In the leadup to the Australian Federal election 2019, the two candidates for Prime Minister faced live television to convince Australians of their relative merits and the other’s weakness in a lukewarm and bland televised debate. Putting aside the awkwardness of the debate and the widespread well-deserved criticism of the actual event, it has lead to an interesting side conversation (exemplified by this post on The Conversation) – why are we still doing this?
The political and social landscape of Australia is vastly different now to when the first televised debate was introduced in the 1980s. Social and digital media dominate as influencing how people make up their minds on issues, or indeed how many people actually find out information in the first place. Just over 600,000 people watched the debate, which is actually an increase from the 415,000 who watched the first debate in the 2016 election, also between Morrison and Shorten. Although televised debates still have a major role to play in some countries (America being a notable example, with the Clinton/Trump debate watched by 84 million viewers in 2016!), they clearly are not as relevant in the contemporary Australia.
And here in lies the point I want to make.
Just because something has worked in the past, or in one context, doesn’t mean it will always work in every context.

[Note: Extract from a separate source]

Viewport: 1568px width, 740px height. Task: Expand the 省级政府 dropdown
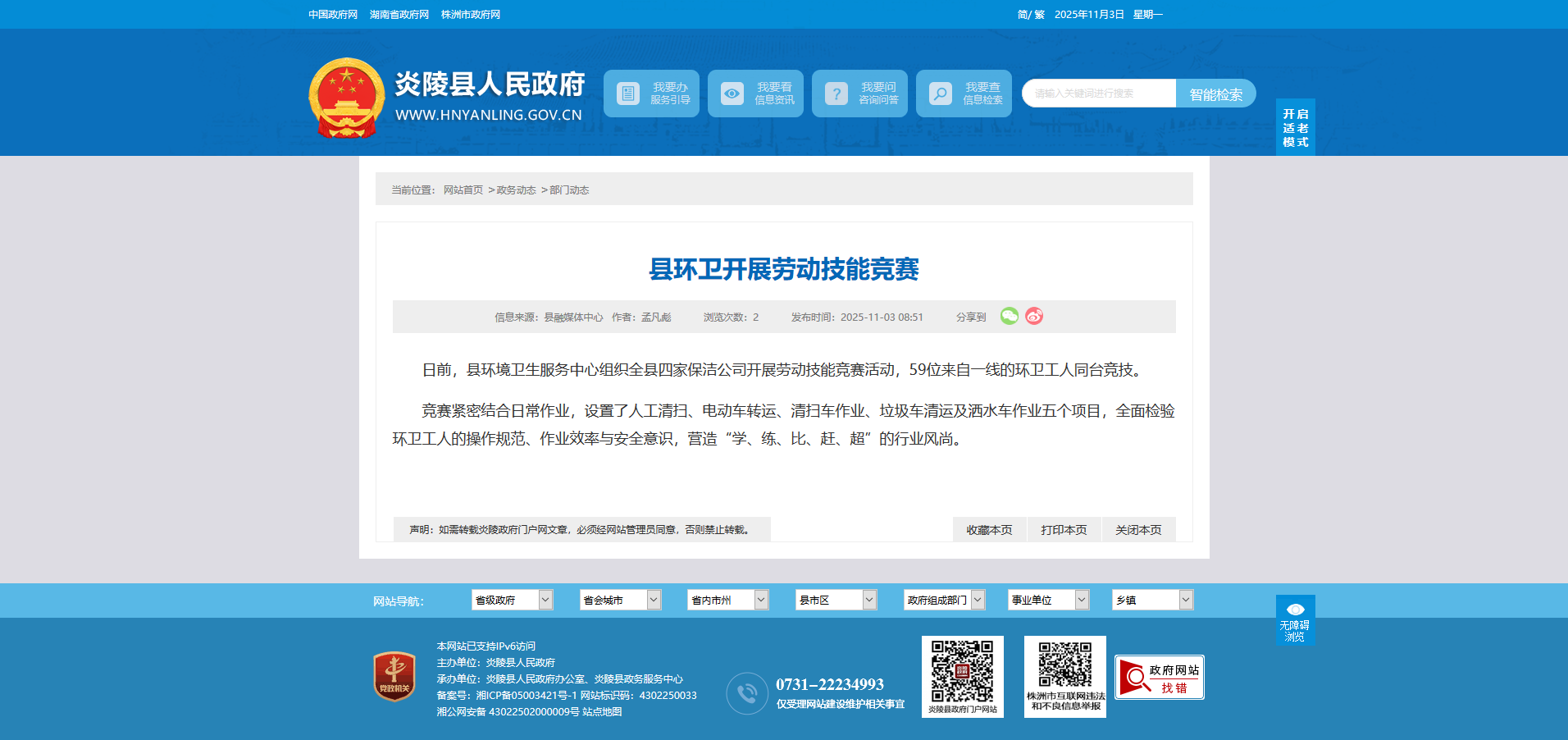click(x=512, y=601)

As a communications professional, this is critical. We need to be constantly watching what we are doing, checking results and adjusting our approach.
For example, video posts are often touted as the way to engage with audiences. However, in countries with limited internet bandwidth, such as across the Pacific, video posts take up precious MB that literally translate into money out of a viewer’s pocket. Viewers are not watching a 10 second video of a cat, no matter how cute it is, if it’s going to indirectly cost them $2 every single time! So for these audiences, a different type of post is going to work far better – lower bandwidth photos, perhaps some simple text or an interesting graphic.
Similarly, when non-profits like World Vision and Save the Children realised that the long-standing use of starving and desperate children in emotive advertising appeals was in fact deterring potential supporters, they quickly changed to a more positive form of appeal.
As these examples show, at best, using the wrong approach means wasted effort and time, something none of us have in abundance. At worst, it can actually turn off supporters, make them un-follow our social media or direct their limited charitable contributions elsewhere.
Despite these risks, obviously, using what has worked in the past can often be a solid technique. There was after all a reason it worked, and often those reasons don’t change quickly enough that a strategy needs to be changed every time. It is also generally the quickest and easiest way to get something done, people are familiar with it so it is often quicker to get approvals, and there can often be cost benefits to reusing old approaches or relationships.
For communications professionals, the biggest lesson from the Awkward Debate is this – before committing to a course of action, we need to pause, take stock, think about our objectives and tools, and critically assess our past approaches and results, and make a decision about how to proceed with all of this in mind. Not just thinking about what always used to work.
So when thinking about to approach your next communications opportunity, take a moment to consider – are you planning an activity just because it worked last time or somewhere else? Or are you planning it because it is the best way to share your message and suited to the audience?